The regulations also provide that “acting in reliance” includes the provision of services while relying on a consent form permitting disclosures to a third-party payer. (Third-party payers are health insurance companies, Medicaid, or any party other than the adolescent’s family that pays the bills.) Thus, a program can bill the third-party payer for services provided before the consent was revoked. However, a program that continues to provide services after a client has revoked a consent authorizing disclosure to a third-party payer does so at its own financial risk.
• Expiration of consent form
The form must also contain a date, event, or condition on which it will expire if not previously revoked. A consent must last “no longer than reasonably necessary to serve the purpose for which it is given” (§2.31(a)(9)). Depending upon the purpose of the consented disclosure, the consent form may expire in 5 days, in 6 months, or in a longer period.
The consent form does not have to contain a specific expiration date but may instead specify an event or condition. For example, if an adolescent has been placed on probation at school on the condition that she attend counseling at the program, the consent form can be drafted to expire at the completion of the probationary period. Or, if a client is being referred to a podiatrist for a single appointment, the consent form should stipulate that consent will expire after he or she has seen “Dr. X.” (See below for further discussion about making referrals.)
• The signature of the client (and the issue of parental consent)
A minor must always sign the consent form in order for a program to release information even to his or her parent or guardian. The program must get the signature of a parent, guardian, or other person legally responsible for the minor in addition to the minor’s signature only if the program is required by State law to obtain parental permission before providing treatment to a minor (§2.14).
In other words, if State law does not require the program to get parental consent in order to provide services to a minor, then parental consent is not required to make disclosures (§2.14(b)). If State law requires parental consent to provide services to a minor, then parental consent is required to make any disclosures.

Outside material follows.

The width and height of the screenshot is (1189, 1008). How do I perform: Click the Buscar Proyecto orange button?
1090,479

Note that the program must always obtain the minor’s consent for disclosures and cannot rely on the parent’s signature alone. (For a full discussion of this issue and what programs can do when minors applying for treatment refuse to consent to parental notification in those States requiring parental consent to treatment, see “Legal and Ethical Issues,” in Treatment Improvement Protocol 32 Treatment of Adolescents With Substance Use Disorders (CSAT, 1999c).

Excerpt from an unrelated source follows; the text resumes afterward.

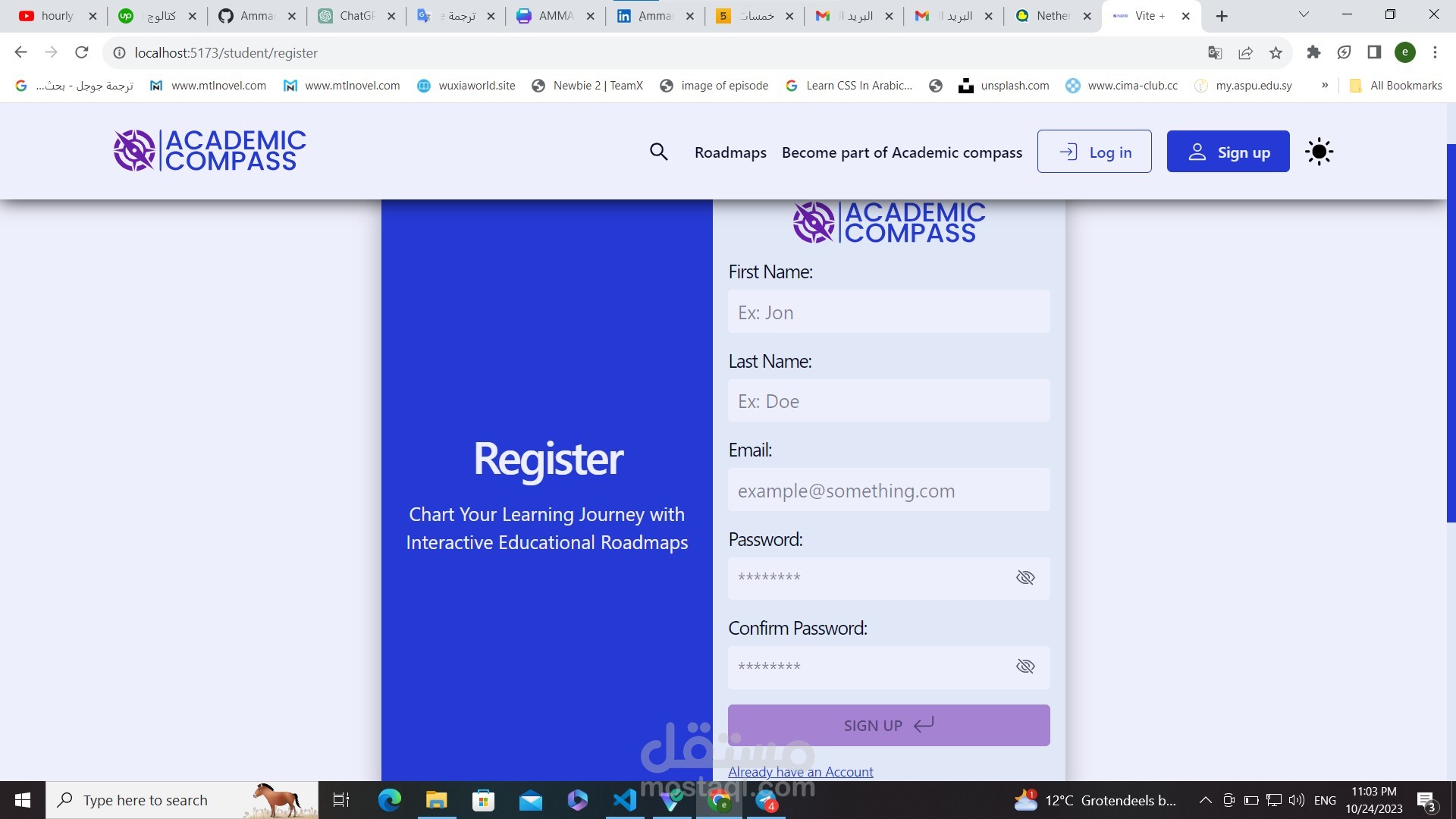
Task: Expand the hidden bookmarks overflow chevron
Action: 1325,85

Where LGBT minors are concerned, the issue of parental consent can be a particularly delicate matter. Minors in States requiring parental consent for treatment can specify on the written consent form that their sexual orientation will not be disclosed to parents (see exhibit 3–1).
• Required notice against redisclosing information
Once the consent form has been properly completed, there remains one last formal requirement. Any disclosure made with patient consent must be accompanied by a written statement that the information is protected by Federal law and that the recipient cannot further disclose or release such information unless permitted by the regulations (§2.32).
This statement, not the consent form itself, should be delivered and explained to the recipient of the information at the time of disclosure or earlier. (Of course, a client may sign a consent form authorizing a redisclosure.)